SELECTED EXTRACT
____________________

But trimesters may not be for everybody. One of the downsides is that, with only five periods, it's hard to get all of the required classes in for students with multiple electives. Our schools start so early (7:30 a.m.) that it's nearly impossible to do a "zero hour" class, which would normally occur before the school day (6:15 a.m. class, anyone?). So perhaps Highland Park's idea would work for some people. It's a somewhat radical idea: Unbalanced semesters!
Highland Park ISD decided to finish first-semester exams in December despite the new law. Under its current calendar, the first semester has 80 days and the second has 95. But once mandatory testing days, such as for TAKS, are subtracted, the semesters are nearly even, said Helen Williams, director of communications.
Some school officials interviewed for the article seemed to recoil at this idea, but I give kudos to HP for thinking outside the proverbial box. Who says that the semesters have to be equal, after all? Plano is considering the method, and, if it seems to work, it may well be copied by others.

Granted, I have a dog in this fight. As a private music teacher whose high-schoolers have solo and ensemble in three weeks and two days (but who's counting?), I haven't seen a whole lot of practicing going on this week at the semester schools (while most of the trimester kids improved by leaps and bounds this week). But I'd be against having exams this week even if it didn't affect me personally at all.

It will be interesting to see how the grades compare on exams taken this year vs. those taken before Christmas a year ago...and you'd better believe that teachers and principals will be tracking this stuff. And let's hope that, down the road, voters will have the courage to elect people who actually have the best interests of education at heart.

But here's one rescheduled test I can agree with: One of the other issues connected with the later start is that it moved all the TAKS testing two weeks later. But people forgot to consider that the Tuesday of TAKS week suddenly coincided with the March 4 presidential primary. Since TAKS and voting would be taking place at some of the same schools, the state's education commissioner wisely opted to move all testing away from Tuesday that week. Not only does that avoid the distraction of having voters and test-takers in close proximity, but it also guarantees that teachers won't be caught up in long hours on testing day and will thus have the ability to cast their own ballots on that day.

2 comments:

Anonymous said...

I don't have a particular opinion yet on semesters vs trimesters, but I am in favor of the later start date.

I've always thought the earlier start dates were pushed by the all-powerful football coaches because I'm guessing that allows them to start their summer practices earlier. Left to their own, it wouldn't be long before school would be starting in late July. Give kids their summers back.

____________________

SUPPLIED RECORDS
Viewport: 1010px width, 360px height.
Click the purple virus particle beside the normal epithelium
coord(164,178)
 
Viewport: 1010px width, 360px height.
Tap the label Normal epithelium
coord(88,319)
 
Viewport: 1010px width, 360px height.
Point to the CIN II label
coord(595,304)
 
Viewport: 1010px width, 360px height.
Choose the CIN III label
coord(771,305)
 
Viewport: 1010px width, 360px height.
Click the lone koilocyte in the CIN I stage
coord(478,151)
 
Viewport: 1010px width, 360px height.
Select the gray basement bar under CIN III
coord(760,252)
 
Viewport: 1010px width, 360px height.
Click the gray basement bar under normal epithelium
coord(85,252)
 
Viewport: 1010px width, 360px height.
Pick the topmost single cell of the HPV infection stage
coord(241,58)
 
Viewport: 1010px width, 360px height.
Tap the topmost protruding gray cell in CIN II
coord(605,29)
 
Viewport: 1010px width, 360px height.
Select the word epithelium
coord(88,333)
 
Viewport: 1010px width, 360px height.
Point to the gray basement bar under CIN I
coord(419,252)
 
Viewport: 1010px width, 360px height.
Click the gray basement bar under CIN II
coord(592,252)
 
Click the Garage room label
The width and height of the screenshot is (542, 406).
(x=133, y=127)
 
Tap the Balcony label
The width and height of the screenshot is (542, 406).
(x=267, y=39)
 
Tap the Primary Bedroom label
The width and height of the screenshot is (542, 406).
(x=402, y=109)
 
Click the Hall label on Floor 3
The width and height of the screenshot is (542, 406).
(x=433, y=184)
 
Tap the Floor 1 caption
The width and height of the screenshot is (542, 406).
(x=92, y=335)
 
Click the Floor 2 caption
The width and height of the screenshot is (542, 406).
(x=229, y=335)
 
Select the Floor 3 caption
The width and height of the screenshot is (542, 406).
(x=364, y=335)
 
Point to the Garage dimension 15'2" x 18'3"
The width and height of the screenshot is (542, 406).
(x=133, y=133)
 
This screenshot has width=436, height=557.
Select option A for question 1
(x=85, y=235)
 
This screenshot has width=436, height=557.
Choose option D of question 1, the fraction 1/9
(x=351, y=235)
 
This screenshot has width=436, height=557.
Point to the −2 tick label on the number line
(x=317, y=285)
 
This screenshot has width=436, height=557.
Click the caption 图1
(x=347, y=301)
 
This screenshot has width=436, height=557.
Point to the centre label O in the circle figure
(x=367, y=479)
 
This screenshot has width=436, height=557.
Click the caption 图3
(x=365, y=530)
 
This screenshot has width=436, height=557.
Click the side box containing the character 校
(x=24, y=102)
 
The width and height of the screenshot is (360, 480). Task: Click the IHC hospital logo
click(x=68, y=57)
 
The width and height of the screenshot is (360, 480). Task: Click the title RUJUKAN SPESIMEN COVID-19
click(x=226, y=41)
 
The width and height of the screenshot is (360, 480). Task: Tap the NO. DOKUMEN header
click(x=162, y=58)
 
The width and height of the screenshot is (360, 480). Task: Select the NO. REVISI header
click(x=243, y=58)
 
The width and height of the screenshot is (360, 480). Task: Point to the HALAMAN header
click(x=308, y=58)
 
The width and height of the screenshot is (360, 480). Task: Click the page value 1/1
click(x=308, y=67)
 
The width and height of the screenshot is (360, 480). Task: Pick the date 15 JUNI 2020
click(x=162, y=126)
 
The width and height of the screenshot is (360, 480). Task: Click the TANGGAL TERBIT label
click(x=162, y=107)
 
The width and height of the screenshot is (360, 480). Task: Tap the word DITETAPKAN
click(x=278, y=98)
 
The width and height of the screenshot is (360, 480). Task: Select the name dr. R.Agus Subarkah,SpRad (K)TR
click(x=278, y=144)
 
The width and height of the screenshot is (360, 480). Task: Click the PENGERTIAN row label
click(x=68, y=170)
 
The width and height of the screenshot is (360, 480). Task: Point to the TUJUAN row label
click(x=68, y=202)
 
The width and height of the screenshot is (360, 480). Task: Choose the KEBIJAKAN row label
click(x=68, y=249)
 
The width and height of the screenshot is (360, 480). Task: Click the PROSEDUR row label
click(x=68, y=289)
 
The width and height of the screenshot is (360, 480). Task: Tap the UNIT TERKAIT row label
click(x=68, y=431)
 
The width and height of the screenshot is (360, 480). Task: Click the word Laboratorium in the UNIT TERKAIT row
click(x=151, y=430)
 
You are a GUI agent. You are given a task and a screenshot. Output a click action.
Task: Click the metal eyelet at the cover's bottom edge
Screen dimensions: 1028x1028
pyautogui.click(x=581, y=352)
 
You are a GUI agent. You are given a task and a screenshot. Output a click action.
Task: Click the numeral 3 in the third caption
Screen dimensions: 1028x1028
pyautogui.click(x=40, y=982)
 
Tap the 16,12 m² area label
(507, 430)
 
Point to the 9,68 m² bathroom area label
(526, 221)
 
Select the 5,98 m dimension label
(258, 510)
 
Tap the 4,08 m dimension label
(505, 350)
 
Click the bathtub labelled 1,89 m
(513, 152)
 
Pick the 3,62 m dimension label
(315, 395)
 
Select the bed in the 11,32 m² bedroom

____________________

AIM OF THE EXERCISE
Rewrite the post on school calendars from "It will be interesting" up to and including "education at heart.", putting "citizens" wherever "voters" appears. The listing comes from a different source than the text.

SOLVED PROBLEM
It will be interesting to see how the grades compare on exams taken this year vs. those taken before Christmas a year ago...and you'd better believe that teachers and principals will be tracking this stuff. And let's hope that, down the road, citizens will have the courage to elect people who actually have the best interests of education at heart.